* begin RECORDS PROVIDED *
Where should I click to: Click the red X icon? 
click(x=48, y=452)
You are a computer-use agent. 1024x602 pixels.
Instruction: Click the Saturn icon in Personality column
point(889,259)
* end RECORDS PROVIDED *
[AIM OF THE TASK] Pull every line from the entries above and reproduce each one word for word, in the same order.

[WRITTEN RESPONSE]
Where should I click to: Click the red X icon? 
click(x=48, y=452)
You are a computer-use agent. 1024x602 pixels.
Instruction: Click the Saturn icon in Personality column
point(889,259)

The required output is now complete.